The results strongly support the notion that image motivation is important for what they termed ‘pro-social behaviour’. Also, they discovered that monetary incentives have no effect on the contribution effort when the contribution decision is made public, but monetary incentives do increase the contribution effort when the decision is private. Participants exerted much greater effort in the public case: the average number of clicks, at 900, was nearly double the average of 517 clicks in the private case.

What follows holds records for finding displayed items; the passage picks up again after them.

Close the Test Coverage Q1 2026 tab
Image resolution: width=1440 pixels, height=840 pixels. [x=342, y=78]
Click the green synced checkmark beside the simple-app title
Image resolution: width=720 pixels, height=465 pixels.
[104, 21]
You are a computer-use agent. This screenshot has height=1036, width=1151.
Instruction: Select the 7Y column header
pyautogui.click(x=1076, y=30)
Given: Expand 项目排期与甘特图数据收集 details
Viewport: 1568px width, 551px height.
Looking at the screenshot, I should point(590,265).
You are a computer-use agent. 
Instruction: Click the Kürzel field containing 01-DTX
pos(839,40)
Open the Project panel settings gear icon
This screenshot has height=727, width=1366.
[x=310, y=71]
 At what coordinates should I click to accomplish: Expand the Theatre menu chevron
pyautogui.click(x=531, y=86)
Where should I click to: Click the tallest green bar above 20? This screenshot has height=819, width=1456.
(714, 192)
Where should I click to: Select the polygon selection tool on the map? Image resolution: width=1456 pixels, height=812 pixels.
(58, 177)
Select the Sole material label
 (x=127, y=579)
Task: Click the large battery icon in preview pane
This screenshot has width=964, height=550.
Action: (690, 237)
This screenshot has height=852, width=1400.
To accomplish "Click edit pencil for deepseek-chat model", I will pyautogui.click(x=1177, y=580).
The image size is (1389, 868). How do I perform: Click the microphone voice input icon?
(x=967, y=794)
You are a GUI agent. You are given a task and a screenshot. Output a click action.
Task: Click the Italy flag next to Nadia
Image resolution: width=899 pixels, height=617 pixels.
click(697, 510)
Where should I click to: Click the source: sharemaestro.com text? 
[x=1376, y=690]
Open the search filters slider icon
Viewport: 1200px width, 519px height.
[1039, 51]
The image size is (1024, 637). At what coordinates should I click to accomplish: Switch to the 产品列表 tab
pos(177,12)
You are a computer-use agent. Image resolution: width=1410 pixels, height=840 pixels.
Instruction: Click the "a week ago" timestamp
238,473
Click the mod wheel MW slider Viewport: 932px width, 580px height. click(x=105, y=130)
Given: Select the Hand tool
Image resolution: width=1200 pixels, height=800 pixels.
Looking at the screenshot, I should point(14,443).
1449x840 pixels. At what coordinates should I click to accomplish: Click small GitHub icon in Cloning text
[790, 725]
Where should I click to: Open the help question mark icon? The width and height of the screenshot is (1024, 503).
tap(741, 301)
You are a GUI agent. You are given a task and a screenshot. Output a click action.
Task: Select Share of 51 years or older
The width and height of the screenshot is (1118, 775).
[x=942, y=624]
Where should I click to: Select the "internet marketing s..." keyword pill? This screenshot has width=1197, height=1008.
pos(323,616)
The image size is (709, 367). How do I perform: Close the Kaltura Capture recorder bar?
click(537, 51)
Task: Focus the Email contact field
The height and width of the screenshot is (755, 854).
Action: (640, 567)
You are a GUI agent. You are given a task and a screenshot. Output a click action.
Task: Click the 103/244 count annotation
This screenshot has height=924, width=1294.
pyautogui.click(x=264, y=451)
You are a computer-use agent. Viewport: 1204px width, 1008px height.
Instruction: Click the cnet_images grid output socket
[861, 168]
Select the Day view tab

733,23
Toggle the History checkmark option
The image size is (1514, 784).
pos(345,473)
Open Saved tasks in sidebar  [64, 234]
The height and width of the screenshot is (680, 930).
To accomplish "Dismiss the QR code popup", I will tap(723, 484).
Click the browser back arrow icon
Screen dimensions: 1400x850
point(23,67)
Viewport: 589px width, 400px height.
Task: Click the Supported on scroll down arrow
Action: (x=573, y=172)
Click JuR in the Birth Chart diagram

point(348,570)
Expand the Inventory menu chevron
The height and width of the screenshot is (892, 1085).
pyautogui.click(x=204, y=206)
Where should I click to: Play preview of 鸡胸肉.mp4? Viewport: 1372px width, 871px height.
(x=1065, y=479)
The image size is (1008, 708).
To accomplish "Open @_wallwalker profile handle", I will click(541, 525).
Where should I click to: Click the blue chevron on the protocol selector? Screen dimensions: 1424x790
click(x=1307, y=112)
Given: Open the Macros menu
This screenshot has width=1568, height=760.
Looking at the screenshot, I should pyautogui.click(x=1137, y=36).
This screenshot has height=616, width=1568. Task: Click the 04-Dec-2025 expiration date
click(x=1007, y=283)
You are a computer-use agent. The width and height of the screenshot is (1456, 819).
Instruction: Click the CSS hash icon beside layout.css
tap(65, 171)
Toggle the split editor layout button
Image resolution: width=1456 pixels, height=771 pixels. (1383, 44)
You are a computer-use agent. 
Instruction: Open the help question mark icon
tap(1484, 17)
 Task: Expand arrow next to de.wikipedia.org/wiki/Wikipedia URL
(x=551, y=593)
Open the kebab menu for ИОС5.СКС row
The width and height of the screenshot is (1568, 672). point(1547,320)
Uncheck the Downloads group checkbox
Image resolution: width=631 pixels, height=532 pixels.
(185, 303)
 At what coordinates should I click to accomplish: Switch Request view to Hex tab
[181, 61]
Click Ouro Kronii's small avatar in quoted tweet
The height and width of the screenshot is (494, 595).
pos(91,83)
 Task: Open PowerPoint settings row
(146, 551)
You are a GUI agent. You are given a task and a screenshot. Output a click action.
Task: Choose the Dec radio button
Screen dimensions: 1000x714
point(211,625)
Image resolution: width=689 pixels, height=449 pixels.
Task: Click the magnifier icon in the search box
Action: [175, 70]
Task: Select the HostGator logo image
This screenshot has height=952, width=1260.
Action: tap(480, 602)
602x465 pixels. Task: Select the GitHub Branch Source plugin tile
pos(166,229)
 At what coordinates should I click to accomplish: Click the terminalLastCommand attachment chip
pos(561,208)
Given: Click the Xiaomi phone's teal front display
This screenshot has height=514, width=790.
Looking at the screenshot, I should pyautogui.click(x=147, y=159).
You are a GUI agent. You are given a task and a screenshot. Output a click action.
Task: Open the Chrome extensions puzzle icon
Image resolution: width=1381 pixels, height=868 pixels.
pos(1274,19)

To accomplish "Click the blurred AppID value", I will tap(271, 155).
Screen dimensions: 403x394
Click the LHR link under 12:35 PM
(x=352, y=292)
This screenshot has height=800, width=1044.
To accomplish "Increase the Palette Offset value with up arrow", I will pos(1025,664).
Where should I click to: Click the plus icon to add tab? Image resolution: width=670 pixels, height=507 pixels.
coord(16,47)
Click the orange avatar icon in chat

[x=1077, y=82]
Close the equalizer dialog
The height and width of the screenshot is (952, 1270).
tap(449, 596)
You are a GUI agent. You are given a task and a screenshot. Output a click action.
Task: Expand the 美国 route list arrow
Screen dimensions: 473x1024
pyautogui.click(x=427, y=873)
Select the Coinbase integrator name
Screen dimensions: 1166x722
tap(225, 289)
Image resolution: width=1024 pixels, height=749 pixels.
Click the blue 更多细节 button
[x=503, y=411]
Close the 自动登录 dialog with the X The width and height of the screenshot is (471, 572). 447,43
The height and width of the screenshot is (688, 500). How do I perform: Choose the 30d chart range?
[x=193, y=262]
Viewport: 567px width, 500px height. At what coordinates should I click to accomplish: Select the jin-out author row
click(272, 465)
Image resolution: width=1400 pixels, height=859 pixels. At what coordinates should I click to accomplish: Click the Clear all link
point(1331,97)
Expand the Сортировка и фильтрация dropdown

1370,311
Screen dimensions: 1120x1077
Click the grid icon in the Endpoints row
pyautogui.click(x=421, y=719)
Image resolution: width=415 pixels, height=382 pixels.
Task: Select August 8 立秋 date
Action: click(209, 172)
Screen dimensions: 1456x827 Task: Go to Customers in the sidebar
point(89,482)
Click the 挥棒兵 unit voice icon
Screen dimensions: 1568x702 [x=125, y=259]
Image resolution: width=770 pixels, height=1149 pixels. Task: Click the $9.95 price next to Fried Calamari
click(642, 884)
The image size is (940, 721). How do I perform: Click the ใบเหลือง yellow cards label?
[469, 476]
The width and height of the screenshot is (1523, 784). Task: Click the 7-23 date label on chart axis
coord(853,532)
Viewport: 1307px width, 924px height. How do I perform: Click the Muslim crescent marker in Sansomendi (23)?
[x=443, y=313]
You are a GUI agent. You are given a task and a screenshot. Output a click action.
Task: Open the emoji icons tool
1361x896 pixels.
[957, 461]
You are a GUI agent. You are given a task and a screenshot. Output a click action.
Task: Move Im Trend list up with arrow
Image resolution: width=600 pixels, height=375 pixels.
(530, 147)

“It’s like if you do a run for charity – you can convince yourself you are good person,” clarifies Ariely. “If I give you a dollar for every mile you’ll run longer and harder. However, if others are watching you then adding this dollar makes you less likely to run, you think others will assume you are just running for the money. This is because you value other people’s opinion so much.”

Lessons to be learned?

Charities can learn a lot from this study. They can actually change the way they operate to maximize the potential donations they receive. The trio has raised the possibility that cleverly designed rewards could actually draw out more generosity from people by exploiting the notion of image motivation.

“Some churches in the US now have lotteries for people attending mass. Sometimes you can win an SUV,” continues Ariely. “You wonder if an SUV is the right thing to give but they are mixing the signals. As a charity you want to give people something publicly, but you should give them something that is meaningless financially, a mug is a good idea from that perspective, it costs two dollars but it can be used a signal of the person’s goodness. You give them something symbolic but cheap – like a sticker, not a Cashmere sweater.”

Ariely also believes that the global recession is not a barrier to the success application of this information by charities:

“A lot of people don’t have much money to give these days, but that means the people who still have money can make much bigger impact. If your wealth has not changed in the financial crisis then your relative wealth is much higher these days. I think there are opportunities for charities here.”

However Ariely is quick to point out that this study and its results have far wider reaching implications. It’s not just charities that can learn from this human behaviour. The results can be used to affect the way people behave in other ways. Even to make people more environmental.

“How do we get people to save on energy?” He asks. “At the moment, for example, nobody knows what an individual’s heating bills are, what if we started making it public what people are spending on energy on a website or on a mailbox outside the house? That might change people’s behaviour. Image motivation is involved in a lot of things we do, whether it’s energy spending or how we treat our children. The more you reward people the more you can change their behaviour.”

Any such thing as true altruism?

One recent survey has found that nearly 90% of American households give to charity, and they do so for many different reasons, not least of which is tax breaks. This new study shows that when the main reward for giving is positive personal publicity, the potential for healthy donations is massive.

Donations to charitable organizations will certainly decrease during the Great Recession, but they haven't gone away entirely. Non-profits and other charities can benefit from knowing what really motivates consumers. For many, it's about advertising their values to the world, and projecting an image, without seeming to profit from their charitable giving.

This leaves but one philosophical question: Is there any such thing as true altruism? When we donate money are we only investing in a better public image for ourselves rather than giving for the sake of going something worthwhile?

“That is something we can never know,” says Ariely. “Real charity is supposed to be anonymous; we can think of different levels of altruism but is there anything such thing as true altruism? We just don’t know.”